New Zealand dairy giant Fonterra is to hold a special meeting of shareholders in June in a bid to get its controversial Trading Among Farmers scheme over the line.

The meeting, to be held on 25 June, will give shareholders a final vote on the scheme and “unify the co-operative”, Fonterra said.

The Trading Among Farmers scheme, which would allow its farmer-members to trade shares among themselves, would involve the creation of a market for share trading. At the same time, farmers would be able to free up share capital by placing some of their shares with a new shareholders fund, which would pay farmers for shares that they place with the fund, including the rights to dividends and the gain/loss from any change in the market value of those shares.

The design contemplates the fund raising the money that would be paid to farmers for shares they place with the fund by issuing units to outside investors. This Fonterra has said, would give investors an investment linked to its financial performance while ensuring the company remains 100% farmer controlled.

The move has been approved by Fonterra’s members but there has been unease about how the scheme would be implemented.

Earlier this week, the dairy co-operative’s chairman Sir Henry van der Heyden said the board was in a “challenging position” because while the majority of shareholders are “urging directors to get on with Trading Among Farmers”, there is a small group of shareholders who had “concerns and were particularly vocal in the New Zealand media”.

“Firstly, this is in danger of splitting the shareholder base and is not in the best interest of Fonterra’s future,” van der Heyden said.

“Secondly, instead of having the discussion among farmers and resolving the matter in the family, the debate is now spilling into the international media and damaging Fonterra’s reputation and our global partnerships.”

Sir Henry said that he and CEO Theo Spierings, had been in Asia last week and most people they met asked if the debate was impacting on the Co-operative’s stability and reliability as a partner.

“We have to put a stop to this and use the special meeting to unify the shareholder base so that we can get on with implementing the new refreshed business strategy. At the moment all we are doing is destroying value and compromising potential business opportunities.”

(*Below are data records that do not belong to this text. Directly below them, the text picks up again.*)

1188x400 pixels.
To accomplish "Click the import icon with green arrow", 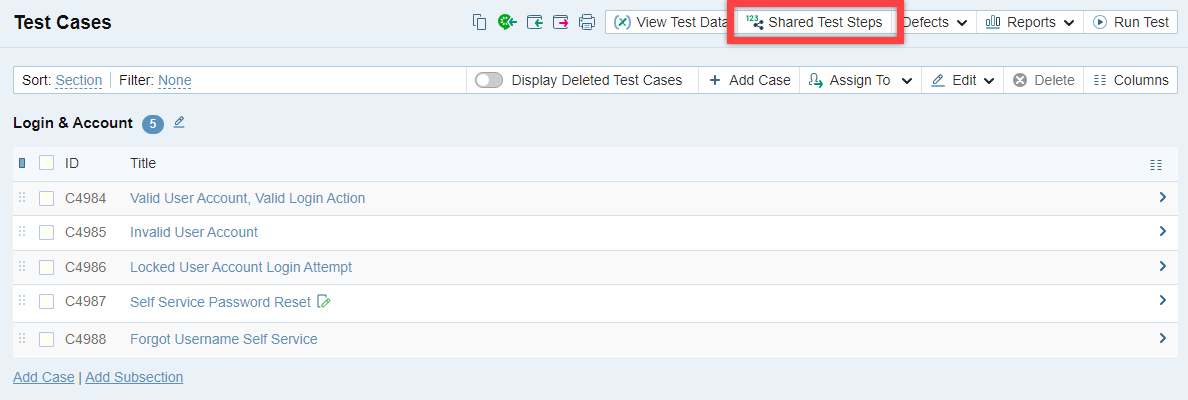I will (535, 22).
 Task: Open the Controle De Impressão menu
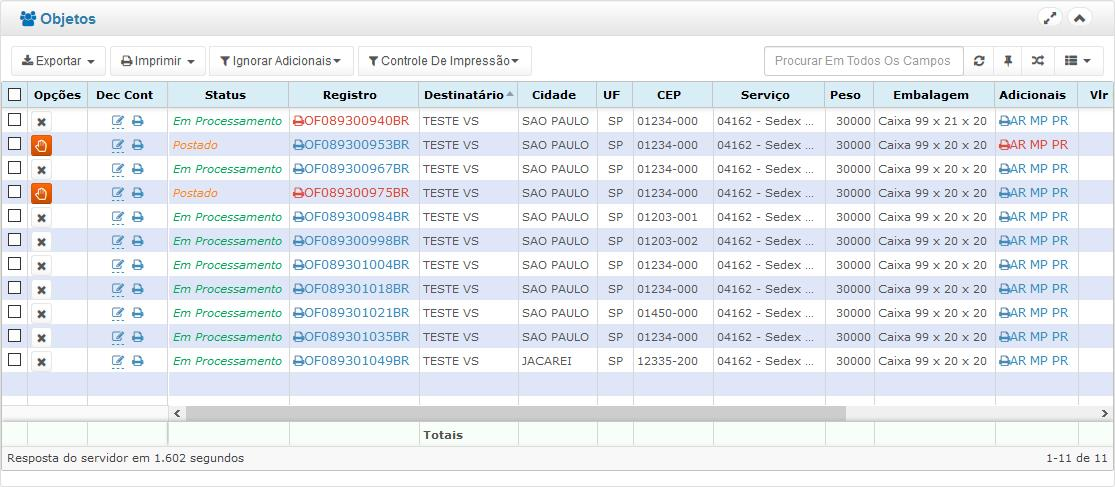[444, 61]
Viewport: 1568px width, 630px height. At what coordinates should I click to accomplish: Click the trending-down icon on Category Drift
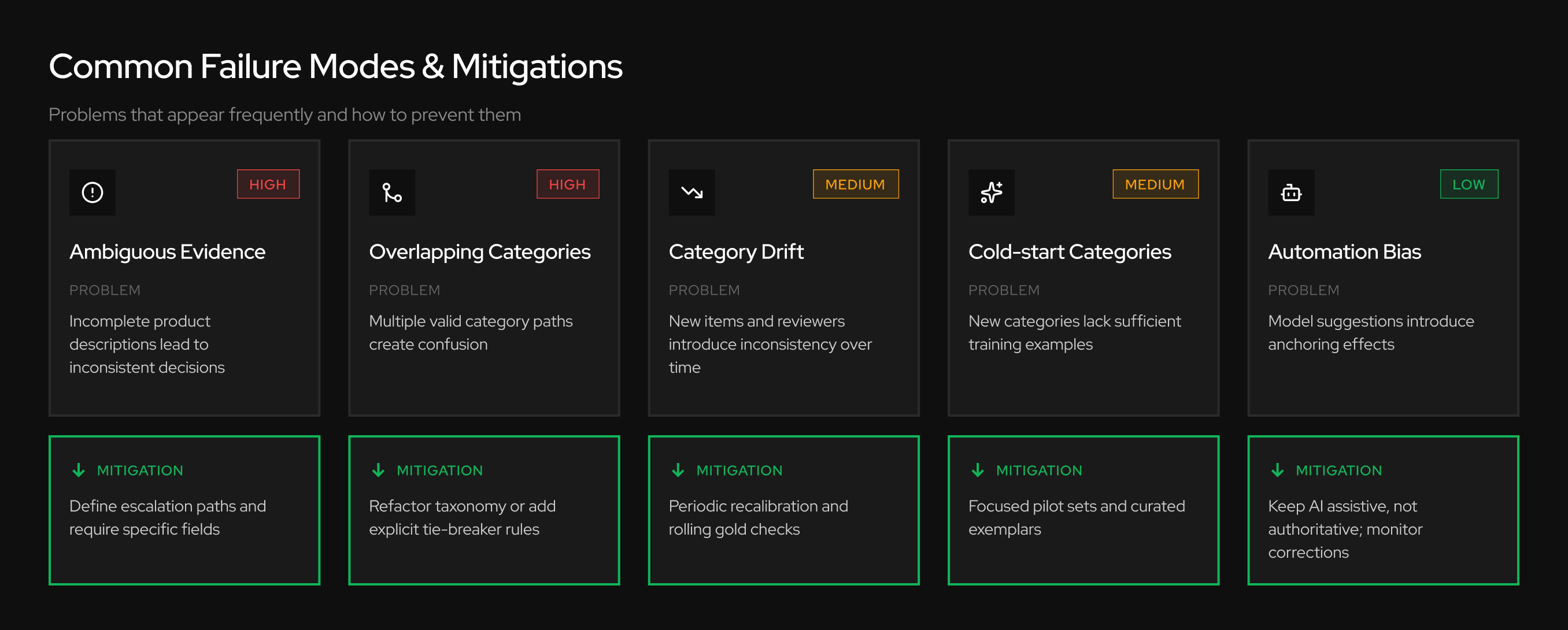691,192
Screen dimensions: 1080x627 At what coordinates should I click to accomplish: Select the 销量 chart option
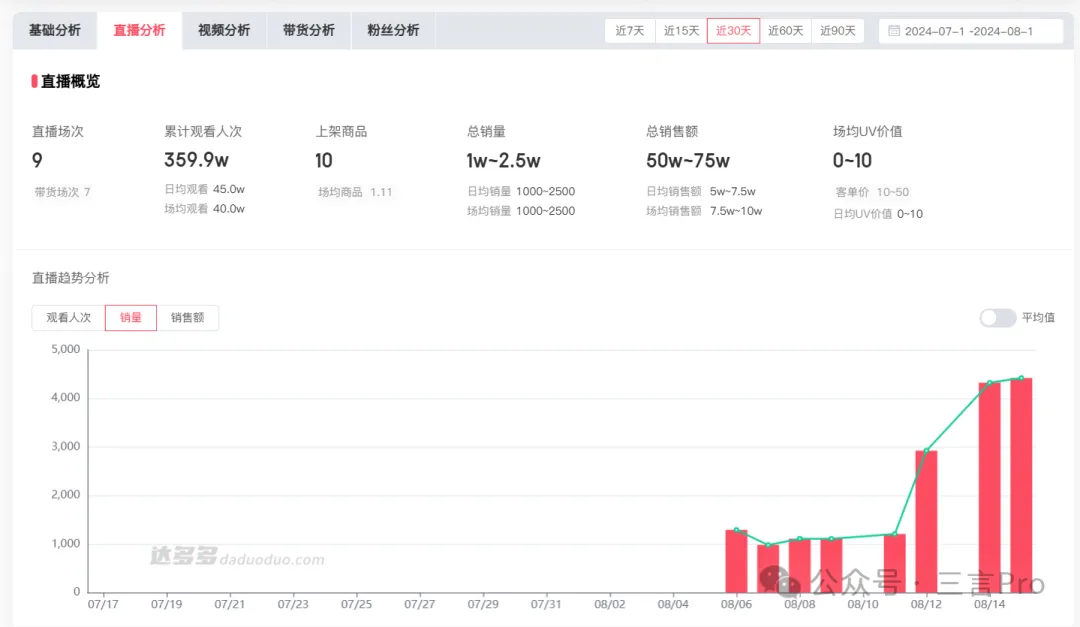[131, 318]
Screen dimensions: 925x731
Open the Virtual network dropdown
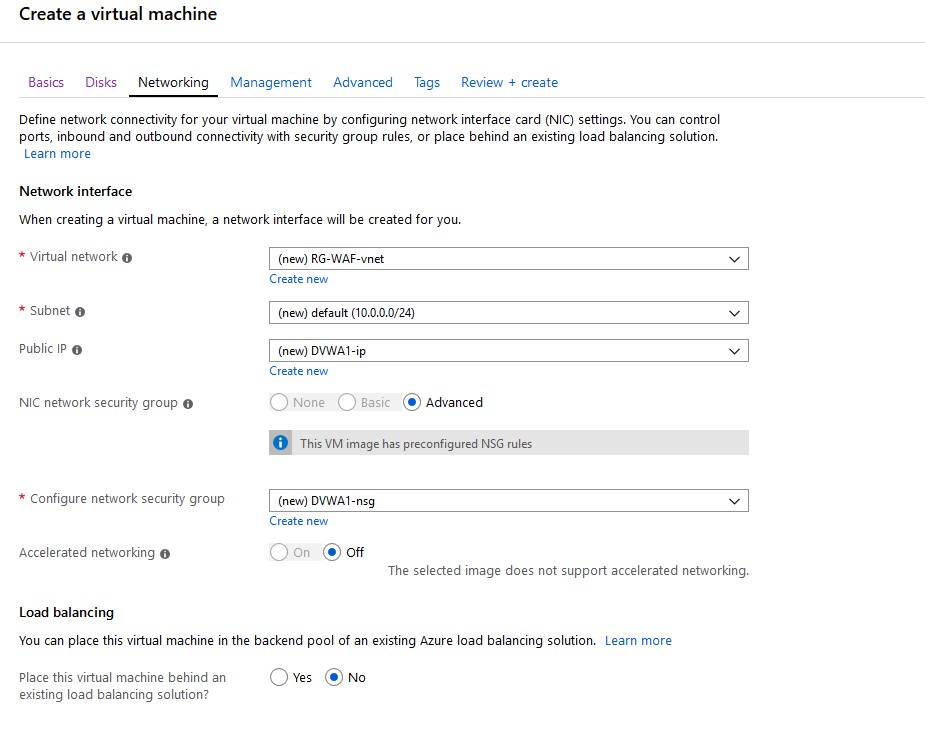pos(508,259)
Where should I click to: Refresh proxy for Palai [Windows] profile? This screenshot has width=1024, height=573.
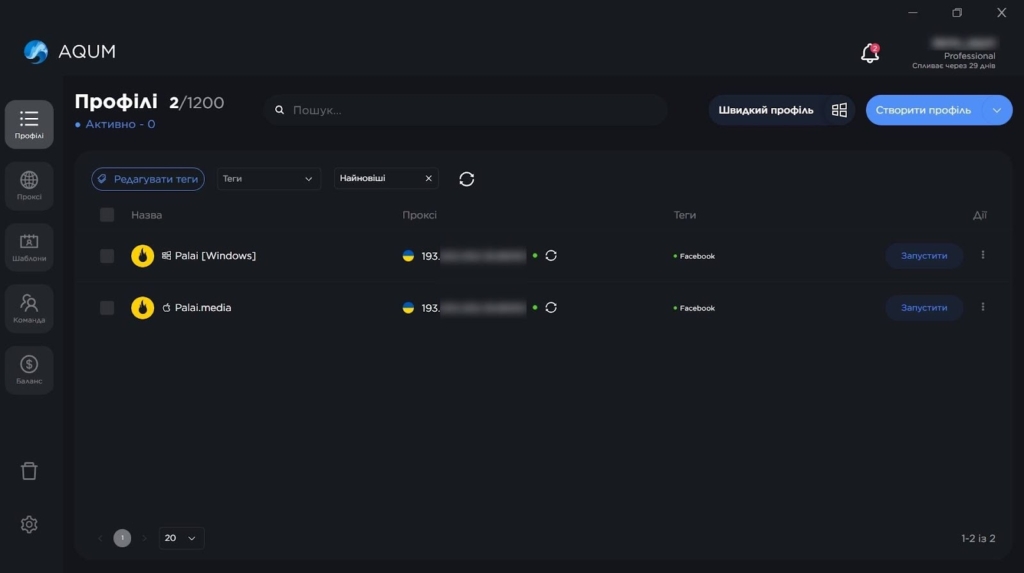coord(551,256)
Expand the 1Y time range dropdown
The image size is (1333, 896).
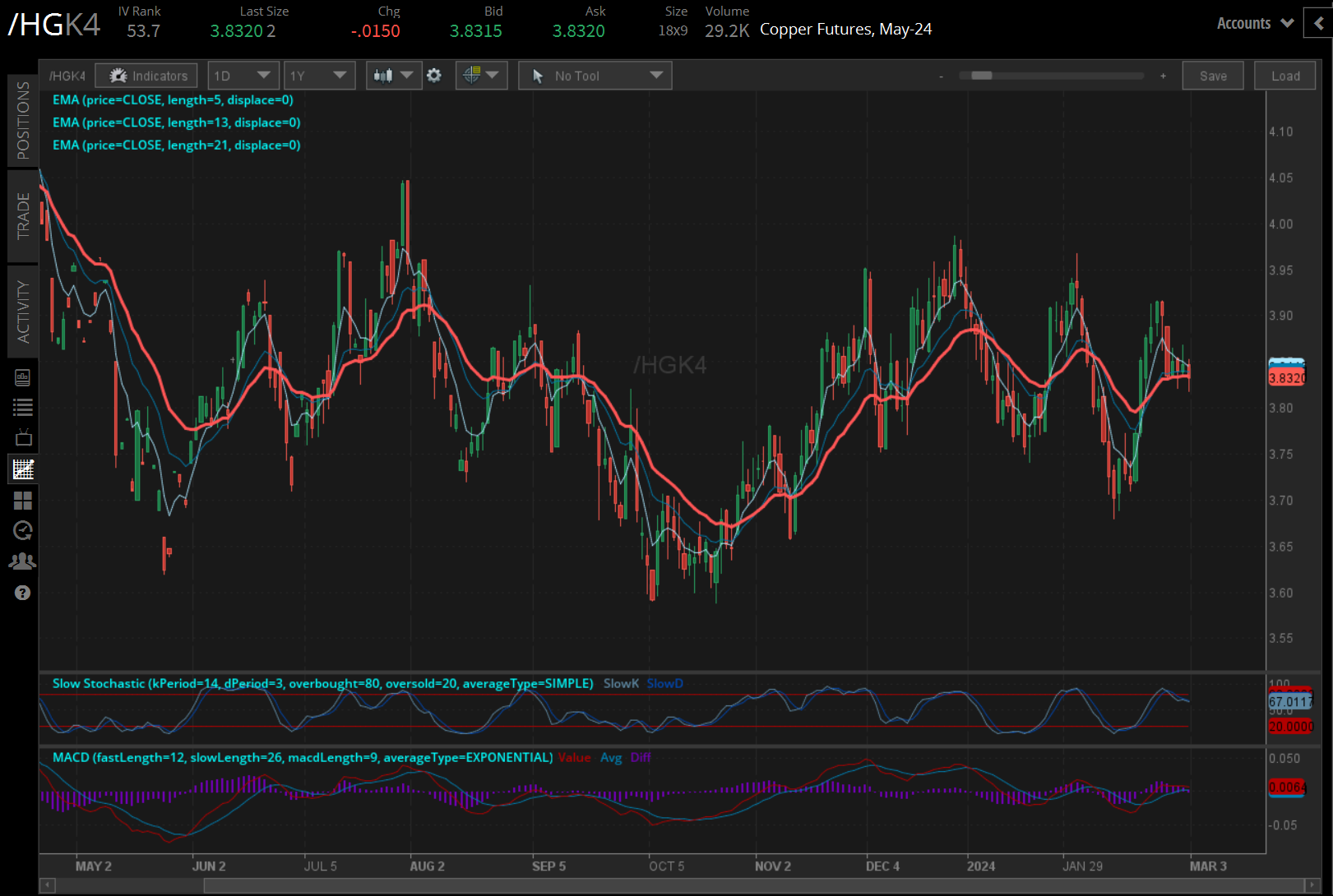[319, 76]
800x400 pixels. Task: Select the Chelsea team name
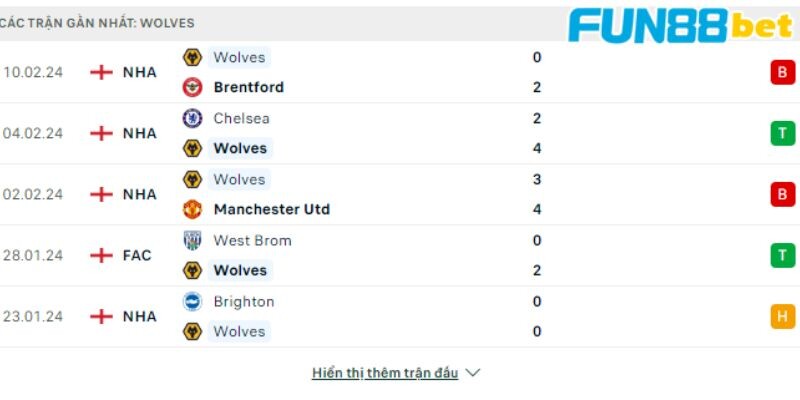coord(241,118)
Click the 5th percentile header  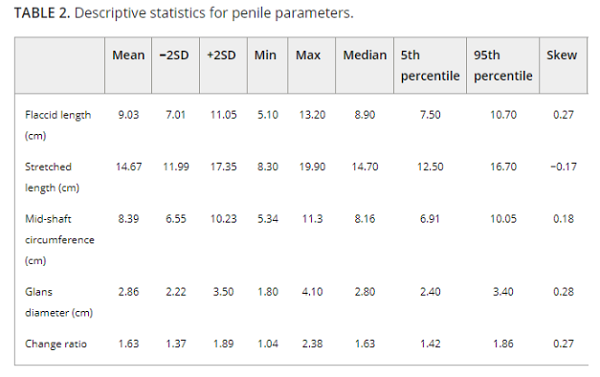pos(430,65)
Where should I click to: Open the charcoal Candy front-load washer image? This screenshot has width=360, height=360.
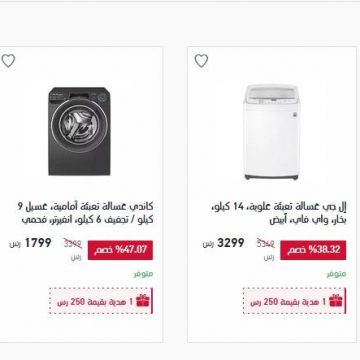[79, 131]
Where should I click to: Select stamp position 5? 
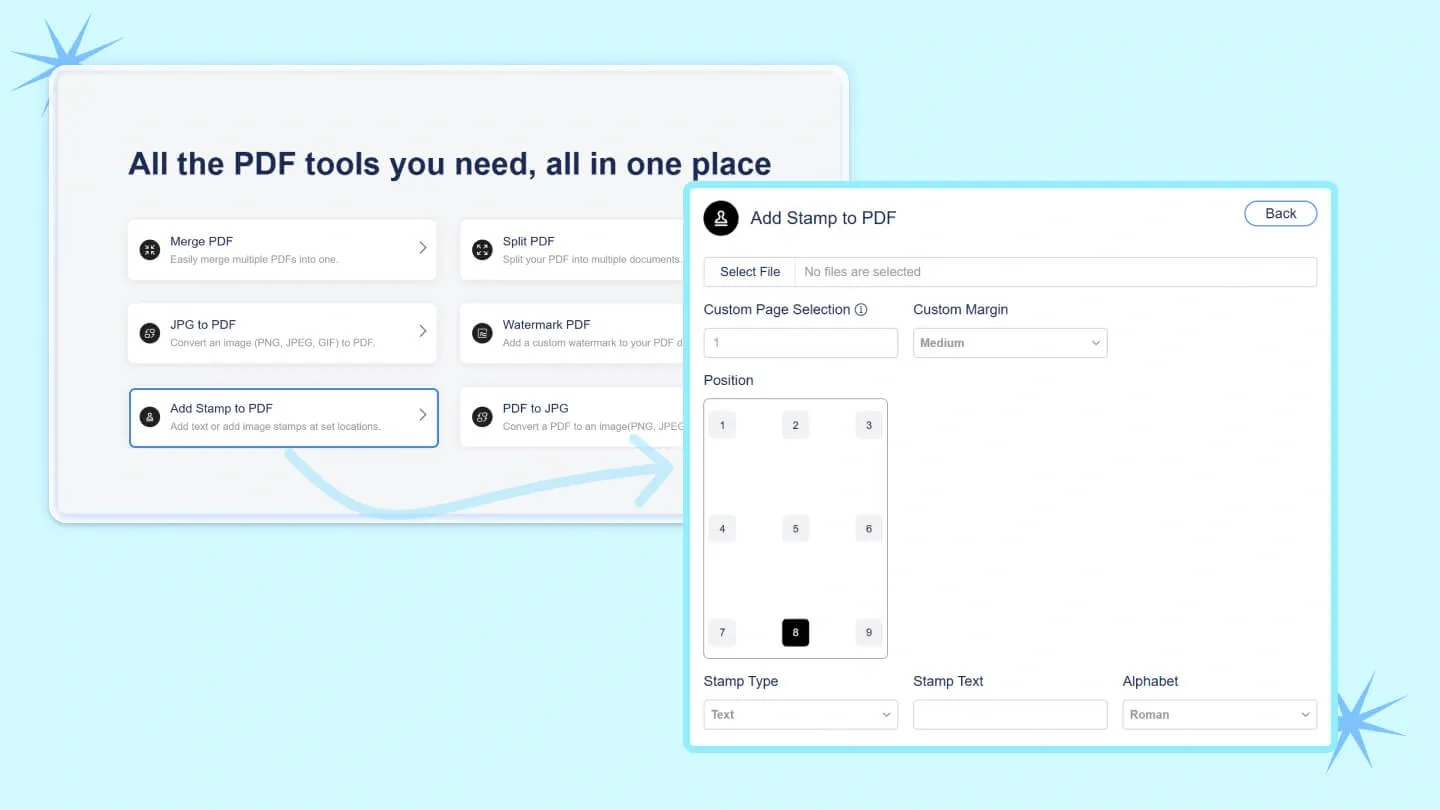point(795,529)
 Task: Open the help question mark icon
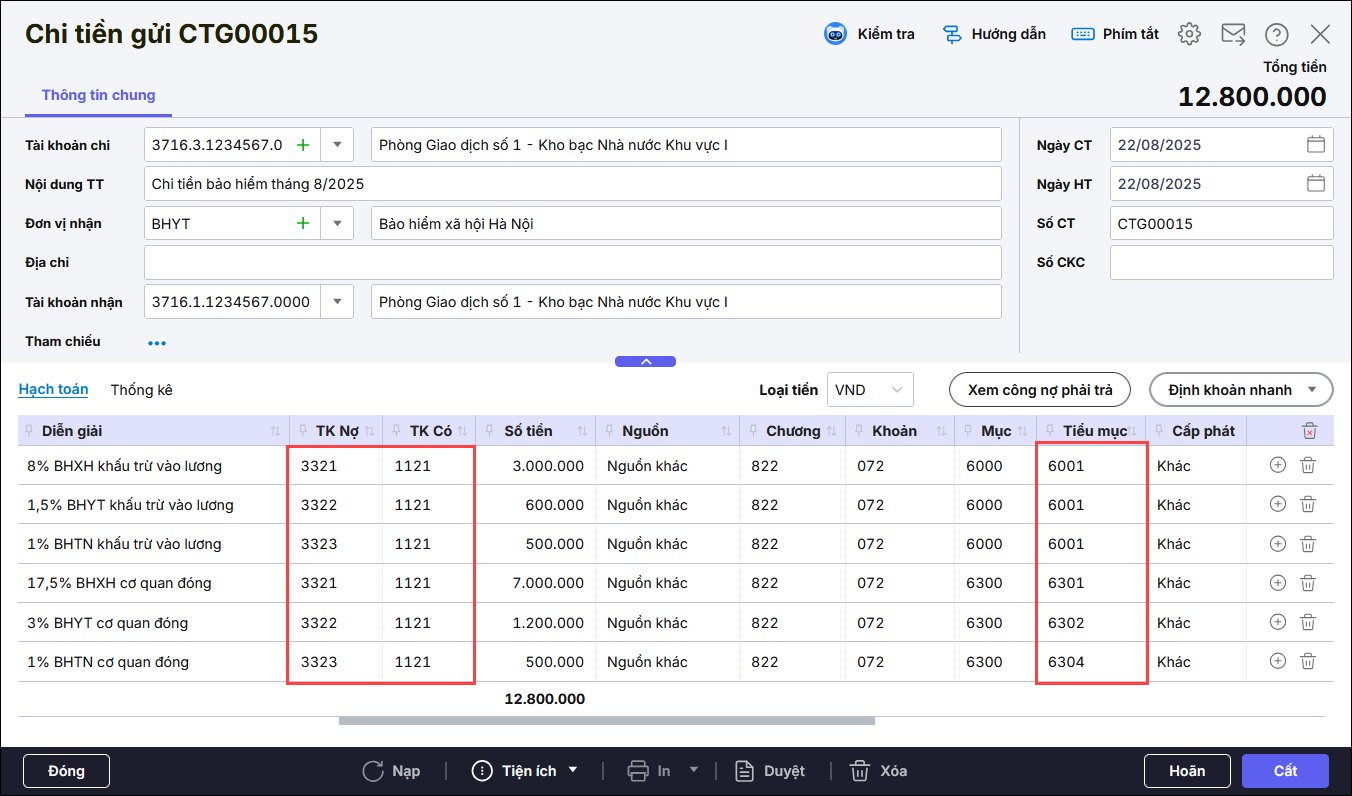1276,35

In January, Fonterra said several independent expert advisers were “running the ruler” over the scheme to “ensure the scheme preserves 100% farmer control and ownership”, as part of a comprehensive due diligence process.

Due diligence is expected to be completed by 25 June, at which time Fonterra said the council will have had the opportunity to consider “the fifth precondition”.

“The board will be in a position to give unqualified assurances on 100% control and ownership,” van der Heyden said. “We will be able to answer everyone’s questions with absolute confidence and the meeting will serve to remind all shareholders of the detail of the Trading Among Farmers package.”